In New York state, an anonymous person/group has created a Wall of Shame for administrators who oppose opt-outs of students in their districts/states. (And there's another ill-used word - shame.)
I read thru this wall and frankly, didn't see a lot of "shameful" talk. These administrators have to support testing. It's part of what they get paid to do. And most of what is said in the news articles they are quoted in or letters they sent home to parents is fairly benign stuff. You may not like it but is it shameful? I don't think so.
However, whoever created this website has an absolute First Amendment right to say what they want about these administrators and provide their workplace addresses and e-mails (obviously so people can contact them and provide their own viewpoints).
But apparently, you can no longer express an opinion without being called a bully.
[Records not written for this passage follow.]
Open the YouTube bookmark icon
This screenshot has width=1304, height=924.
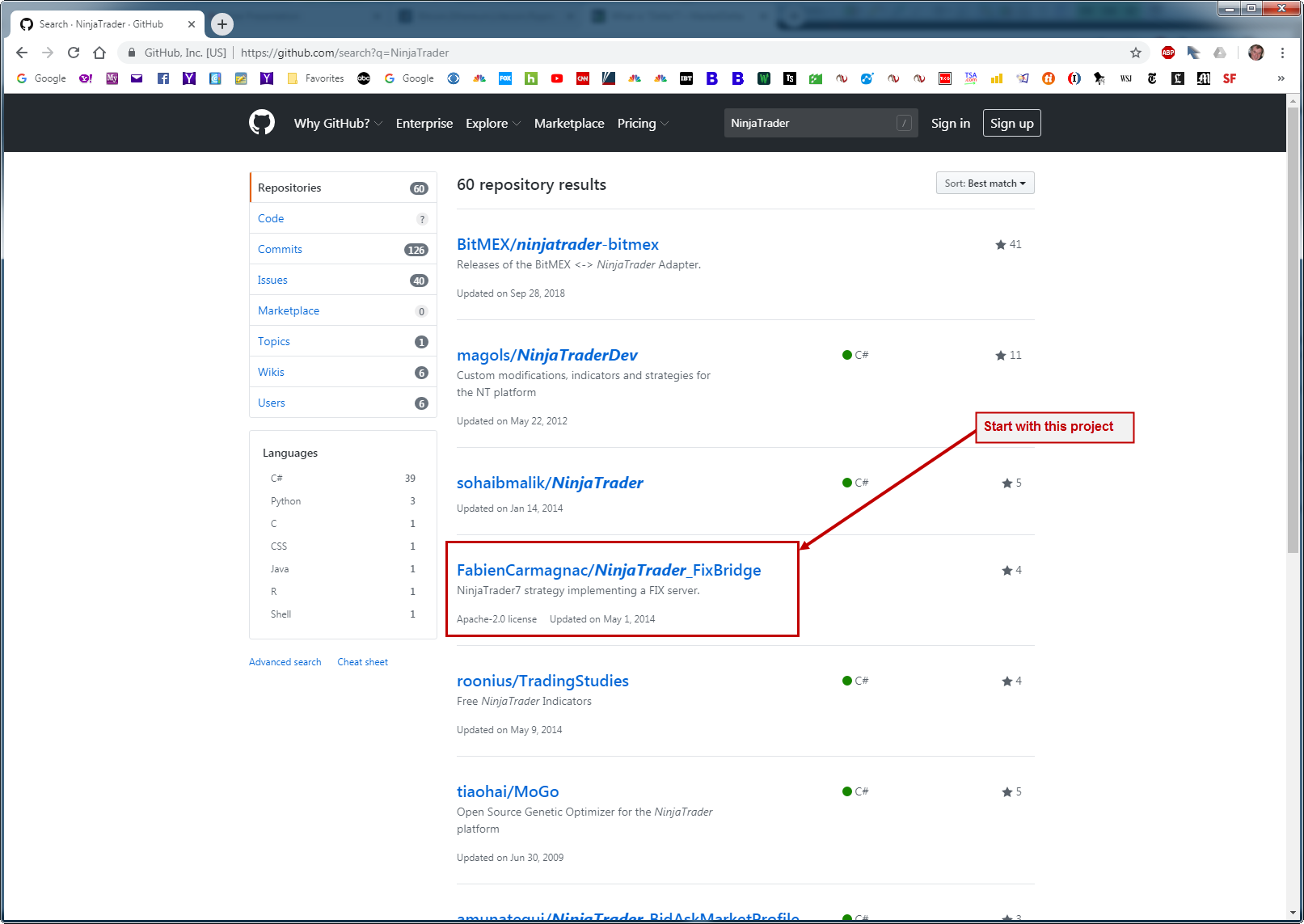[x=557, y=78]
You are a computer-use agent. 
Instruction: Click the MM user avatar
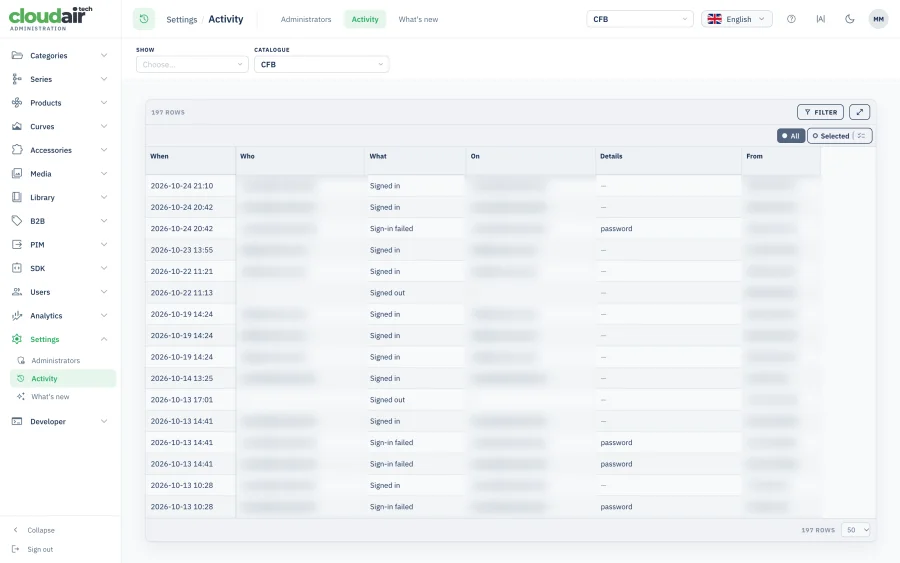coord(878,19)
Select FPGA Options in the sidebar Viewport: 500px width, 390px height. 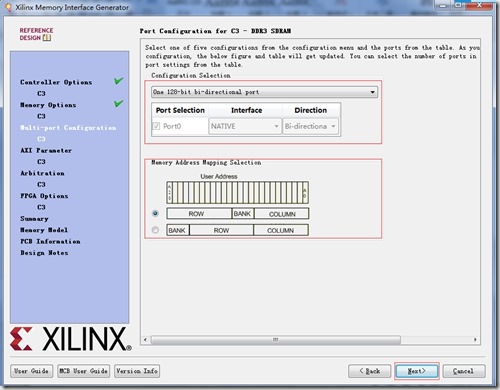pyautogui.click(x=44, y=196)
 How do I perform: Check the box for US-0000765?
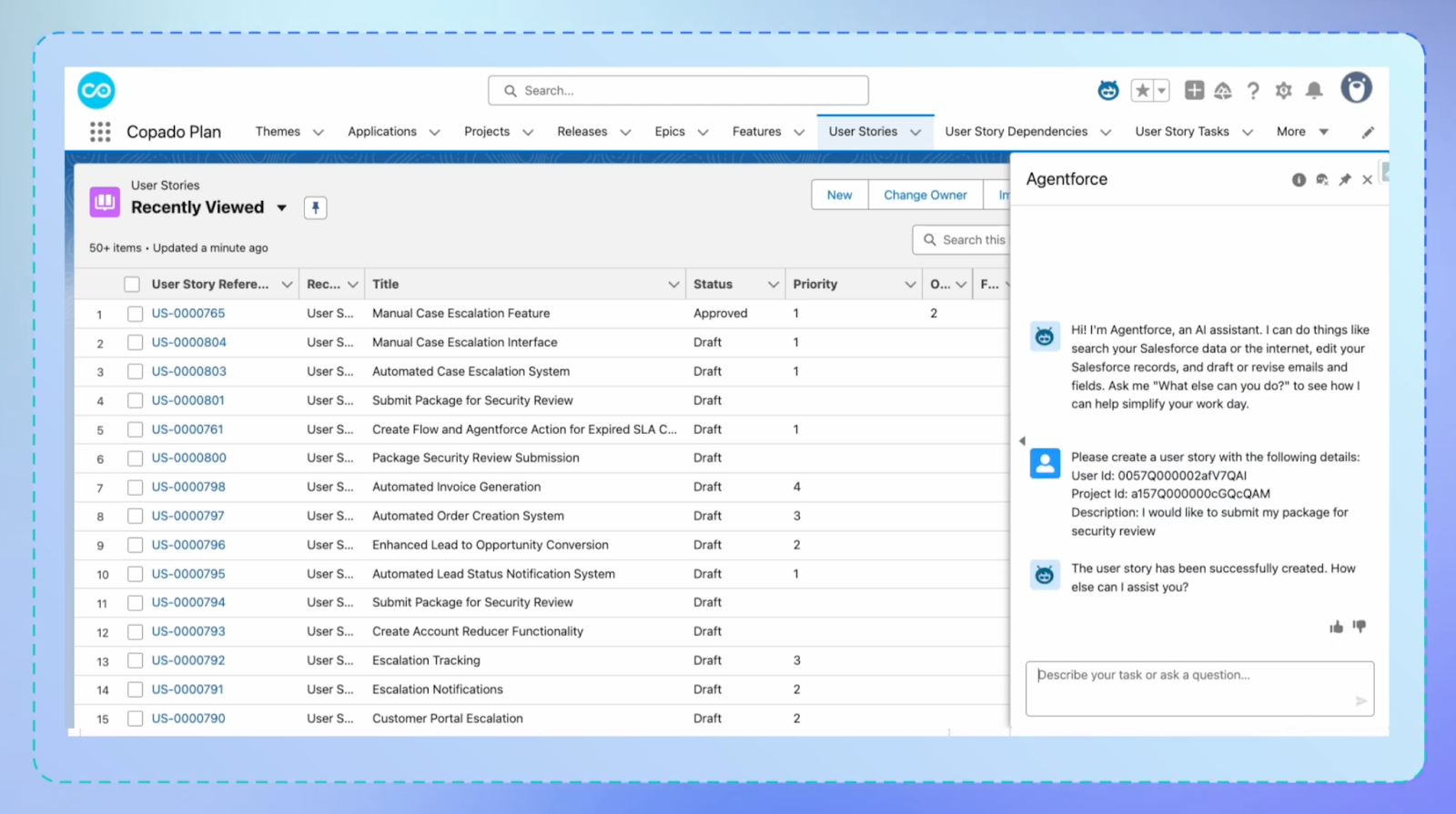[135, 314]
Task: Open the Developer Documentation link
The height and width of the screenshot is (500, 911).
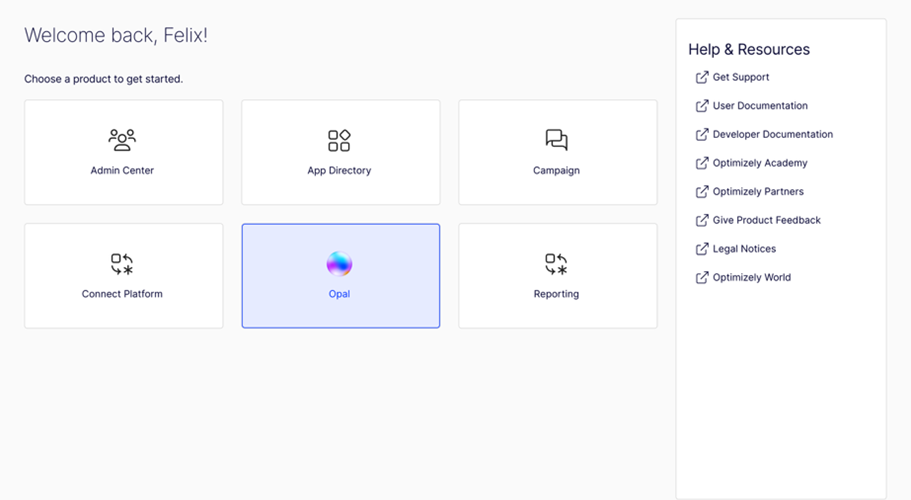Action: tap(772, 134)
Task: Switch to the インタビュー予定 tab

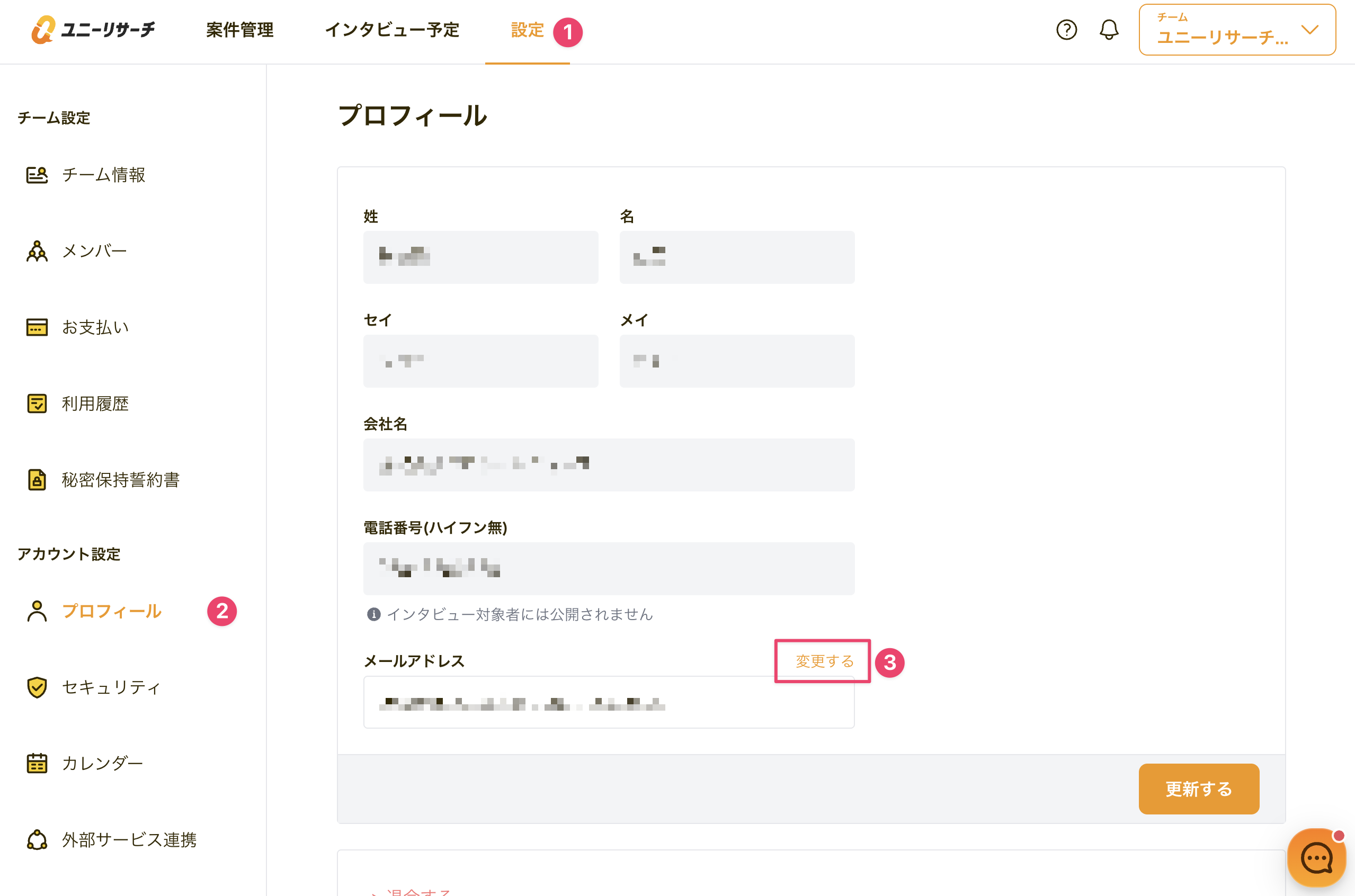Action: 392,30
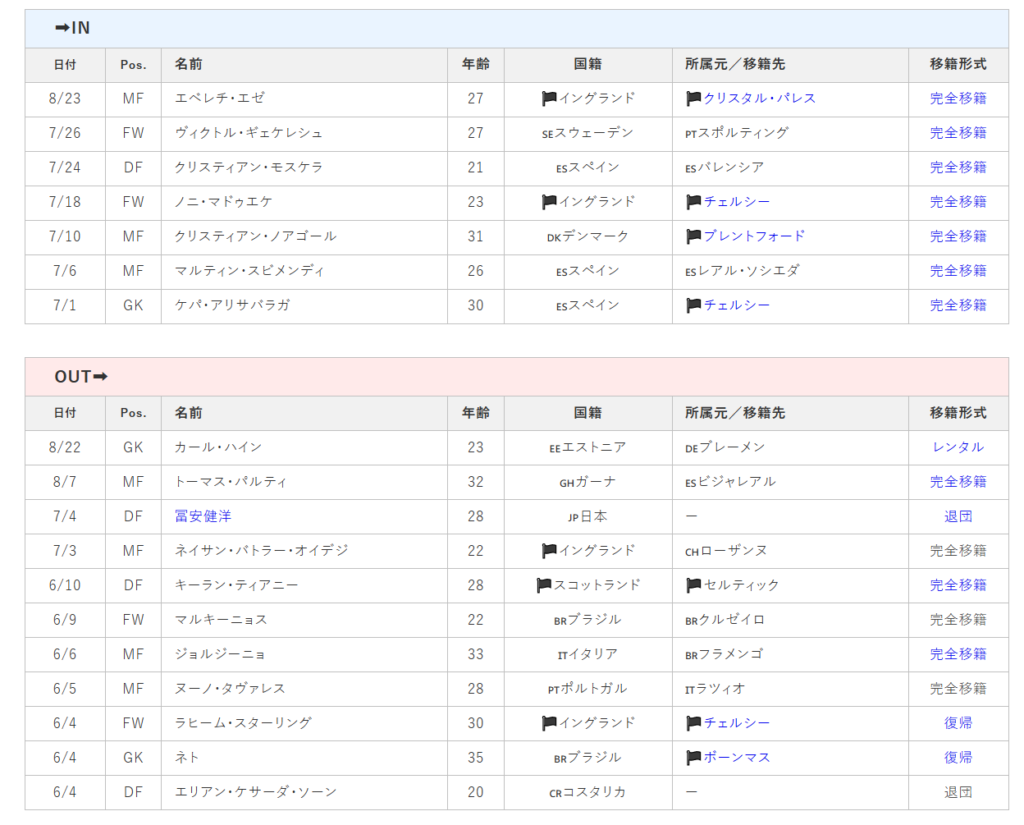Open the セルティック club link
The height and width of the screenshot is (825, 1024).
pos(741,585)
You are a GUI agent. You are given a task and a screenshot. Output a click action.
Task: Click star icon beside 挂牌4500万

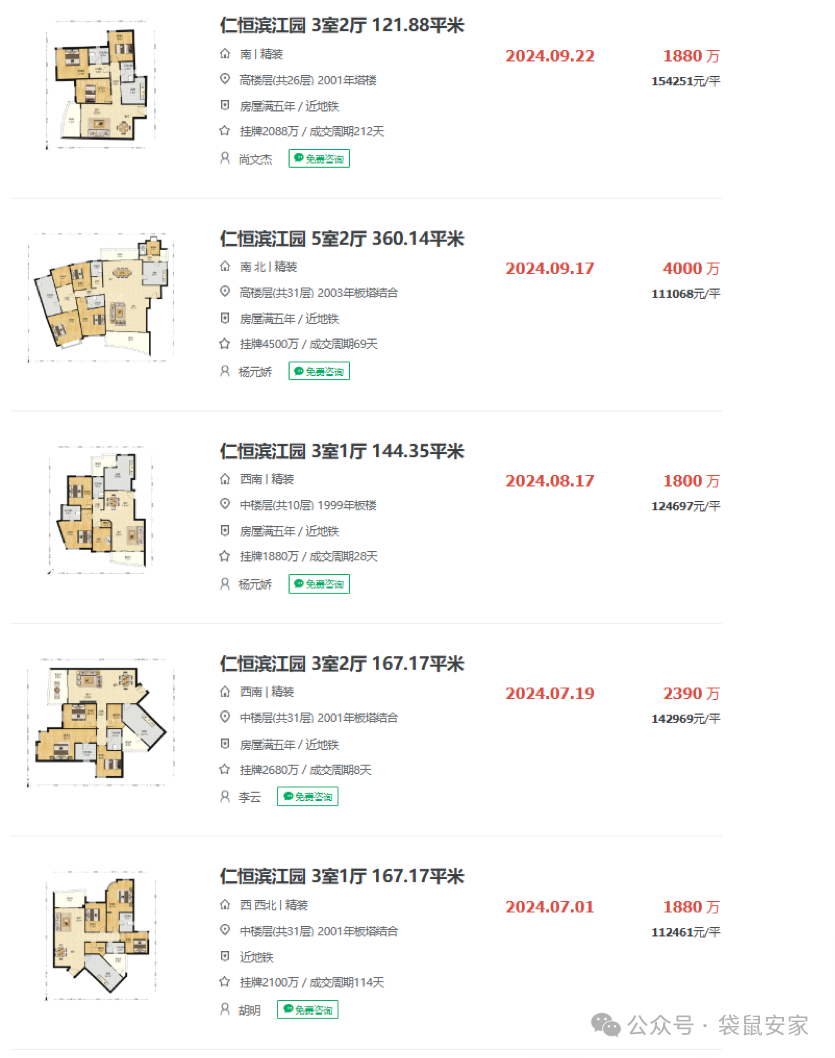225,344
High Achievement New York, a coalition group that supports Common Core (and is financed by the Gates Foundation) says:
"The website, which has posted public images and contact information for multiple educators for the 'offense' of supporting the State’s learning standards and annual tests, has a single purpose: to shame and intimidate educators until they are publicly silenced,"
“If this online bullying happened in our schools or classrooms, it would be widely denounced. And yet, because this intimidation is carried out anonymously against adults, it has been disregarded. Let us be clear: the fact that this website operates anonymously online does not make it any less wrong. If anything, it is even more insidious, operating without any accountability,”Since when has anyone, in our Internet age, had to account for what they say? It's called the First Amendment. Those "images" are photos the administrators took for their jobs. And, the words used at the Wall of Shame call attention to administrators who are hard-nosed on testing and opting-out. No one accused them of anything personal or said they kick puppies.
Tactics like this “Wall of Shame” make a real, productive dialogue to resolve this impasse impossible. HANY, along with these victimized educators, stand ready to participate in a rational, productive and fair debate. What we cannot accept is an effort to silence educators and administrators who are simply trying to do what they believe is right by their students.This group, High Achievement New York, sent this letter to state legislators asking them for action (apparently these legislators had sponsored anti-bullying legislation...for students.)
We believe the only way for us to move beyond this gridlock is for all stakeholders to work together to improve the state assessments – that begins by ending hurtful sites such as this.
Oh c'mon! There are no "crimes" here. "Victimized educators?" Please.
So onn the one side there are people who want to opt their kids out of testing (for whatever reason.) It's called protesting and further, anonymous protesting has gone on since Roman Times (see Life of Brian.)
On the other side there are administrators doing their jobs (while seemingly having little interest/sympathy for parents' concerns.) Are these administrators saying they didn't write/say these words in service to their jobs? There are no threats here at all (save "I'm not testing my kid.")
Lastly, I have my doubts about a "rational, productive and fair debate." I have seen little evidence that most districts want to do that at all.
Maybe that's how this Wall got created in this first place.